--- DATA FOR PROCESSING ---

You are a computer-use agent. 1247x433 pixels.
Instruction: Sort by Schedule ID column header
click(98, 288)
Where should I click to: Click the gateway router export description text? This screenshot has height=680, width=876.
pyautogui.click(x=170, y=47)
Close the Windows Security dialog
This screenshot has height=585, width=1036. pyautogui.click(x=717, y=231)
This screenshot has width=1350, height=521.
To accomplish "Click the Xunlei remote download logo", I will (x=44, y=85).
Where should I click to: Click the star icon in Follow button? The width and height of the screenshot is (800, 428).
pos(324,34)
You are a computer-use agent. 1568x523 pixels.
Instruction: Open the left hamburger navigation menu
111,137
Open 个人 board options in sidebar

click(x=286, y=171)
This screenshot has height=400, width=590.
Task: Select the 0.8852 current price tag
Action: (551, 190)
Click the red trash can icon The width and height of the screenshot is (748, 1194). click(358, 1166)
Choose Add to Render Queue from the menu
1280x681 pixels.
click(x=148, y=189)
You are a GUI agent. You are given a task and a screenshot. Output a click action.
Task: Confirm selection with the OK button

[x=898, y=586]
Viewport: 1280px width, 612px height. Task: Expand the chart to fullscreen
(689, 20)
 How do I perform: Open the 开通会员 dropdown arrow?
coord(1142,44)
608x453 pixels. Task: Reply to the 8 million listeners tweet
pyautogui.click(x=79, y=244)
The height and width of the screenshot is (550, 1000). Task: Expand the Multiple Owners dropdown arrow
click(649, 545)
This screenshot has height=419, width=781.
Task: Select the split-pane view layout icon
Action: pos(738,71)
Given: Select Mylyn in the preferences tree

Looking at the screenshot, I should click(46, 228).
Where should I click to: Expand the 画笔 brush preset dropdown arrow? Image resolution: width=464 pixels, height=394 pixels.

---

§ WHAT THE TASK REQUIRES: Say the number of data lines holding "computer", without any other words.

§ EXERCISE RESPONSE: 2